課題一覧:
- a) NTT株の下落理由を述べた本文のうち、「配当利回りは2%台に低下」から「その結果、これまで上昇した分が自重で下落してしまっている。」までの部分(両端を含む)を、「割安感」を「お買い得感」に差し替えて書き直しなさい。
- b) NTT株の下落理由を述べた本文について、次の問いに答えなさい。
(i) 以前の配当利回りは何%台後半だったか。
(ii) NTTは新NISAが始まる前に何分割を行ったか。
(iii) NTTが外れているとされる人気テーマとして、何が挙げられているか。
- c) NTT株の下落理由を述べた本文から、句点で終わらない見出しの行をすべて書き出しなさい。

本文抜粋:
つまり、新たに買った個人が、すぐに損失を抱えては売り手に回り、バケツリレーのように株価を下げてしまっている様子が伺える。

これでは、当分の間は需給の悪い状況が続くだろう。

株価がテクニカル的な節目に当たるか、大口投資家の買いを誘発するような好材料がない限り、反転上昇は難しそうだ。

下落理由③ 株価が割高

配当利回りは2%台に低下

NTTは割安株(バリュー株)とは言われるものの、以前ほど割安感はなくなった。

特に、以前は3%台後半だった配当利回りは、現在2%台まで低下している。

そのため、割安株として積極的に買うには割安感が弱い。

配当利回りは株価上昇に伴って低下した。

一方、半導体やAIなどの人気テーマからは外れており、今買う理由がない銘柄になってしまった。

その結果、これまで上昇した分が自重で下落してしまっている。

新NISA期待で急騰し、一時割高に

NTTは新NISAが始まる前に25分割を行い、投資初心者が買いやすい銘柄となった。

そのため、新NISA期待で株価は先行して上昇した節がある。

25分割したことで最低投資額が低く、新NISA期待で急騰した。

しかし、上昇したことでこれから投資する銘柄としての魅力は減ってしまった。

資料抜粋:
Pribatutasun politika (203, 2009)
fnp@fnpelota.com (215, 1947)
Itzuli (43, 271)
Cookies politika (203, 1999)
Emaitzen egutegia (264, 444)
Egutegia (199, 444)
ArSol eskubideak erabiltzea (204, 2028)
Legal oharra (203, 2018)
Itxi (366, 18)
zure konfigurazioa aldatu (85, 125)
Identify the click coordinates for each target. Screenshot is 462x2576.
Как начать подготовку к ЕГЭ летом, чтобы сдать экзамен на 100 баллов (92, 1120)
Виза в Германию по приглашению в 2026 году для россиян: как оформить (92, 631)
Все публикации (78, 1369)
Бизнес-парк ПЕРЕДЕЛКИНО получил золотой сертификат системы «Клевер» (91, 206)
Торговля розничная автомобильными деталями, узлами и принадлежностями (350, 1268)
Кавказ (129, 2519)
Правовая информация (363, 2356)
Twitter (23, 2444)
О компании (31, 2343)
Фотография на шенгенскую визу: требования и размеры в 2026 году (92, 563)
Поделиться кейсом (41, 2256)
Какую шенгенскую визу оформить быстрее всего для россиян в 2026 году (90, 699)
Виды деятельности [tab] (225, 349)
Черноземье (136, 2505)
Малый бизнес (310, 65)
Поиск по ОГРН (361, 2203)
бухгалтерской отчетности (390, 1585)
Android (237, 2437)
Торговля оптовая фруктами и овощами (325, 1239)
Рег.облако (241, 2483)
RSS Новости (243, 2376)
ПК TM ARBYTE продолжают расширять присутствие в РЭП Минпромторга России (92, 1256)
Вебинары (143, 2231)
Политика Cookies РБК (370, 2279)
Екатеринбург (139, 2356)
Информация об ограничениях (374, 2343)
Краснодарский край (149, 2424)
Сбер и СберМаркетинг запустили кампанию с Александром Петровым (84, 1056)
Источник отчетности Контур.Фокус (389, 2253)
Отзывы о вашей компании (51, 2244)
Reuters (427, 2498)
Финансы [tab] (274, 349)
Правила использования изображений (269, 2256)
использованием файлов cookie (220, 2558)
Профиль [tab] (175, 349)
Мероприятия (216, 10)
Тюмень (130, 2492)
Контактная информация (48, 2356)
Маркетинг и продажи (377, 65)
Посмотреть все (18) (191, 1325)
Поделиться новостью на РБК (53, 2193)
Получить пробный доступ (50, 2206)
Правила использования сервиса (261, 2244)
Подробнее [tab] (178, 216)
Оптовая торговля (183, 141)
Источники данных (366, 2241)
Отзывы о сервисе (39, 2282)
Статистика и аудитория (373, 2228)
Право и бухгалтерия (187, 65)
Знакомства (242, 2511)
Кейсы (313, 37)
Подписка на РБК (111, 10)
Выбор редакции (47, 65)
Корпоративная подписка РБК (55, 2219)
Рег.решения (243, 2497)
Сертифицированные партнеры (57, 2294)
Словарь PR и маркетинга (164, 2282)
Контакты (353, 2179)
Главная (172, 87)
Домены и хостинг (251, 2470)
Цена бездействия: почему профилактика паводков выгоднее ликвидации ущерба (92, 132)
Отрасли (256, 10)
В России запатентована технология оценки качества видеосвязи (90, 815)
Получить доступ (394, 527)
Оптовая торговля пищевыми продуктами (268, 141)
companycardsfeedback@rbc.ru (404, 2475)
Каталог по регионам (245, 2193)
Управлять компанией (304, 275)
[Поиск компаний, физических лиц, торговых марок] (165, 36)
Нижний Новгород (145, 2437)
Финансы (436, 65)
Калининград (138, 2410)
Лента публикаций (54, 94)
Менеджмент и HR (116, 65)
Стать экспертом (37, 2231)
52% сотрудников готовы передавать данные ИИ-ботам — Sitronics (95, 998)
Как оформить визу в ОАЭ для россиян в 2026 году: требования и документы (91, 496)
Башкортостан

解答一覧:
- a)
配当利回りは2%台に低下

NTTは割安株(バリュー株)とは言われるものの、以前ほどお買い得感はなくなった。

特に、以前は3%台後半だった配当利回りは、現在2%台まで低下している。

そのため、割安株として積極的に買うにはお買い得感が弱い。

配当利回りは株価上昇に伴って低下した。

一方、半導体やAIなどの人気テーマからは外れており、今買う理由がない銘柄になってしまった。

その結果、これまで上昇した分が自重で下落してしまっている。

- b)
(i) 3%台
(ii) 25分割
(iii) 半導体やAIなど

- c)
下落理由③ 株価が割高
配当利回りは2%台に低下
新NISA期待で急騰し、一時割高に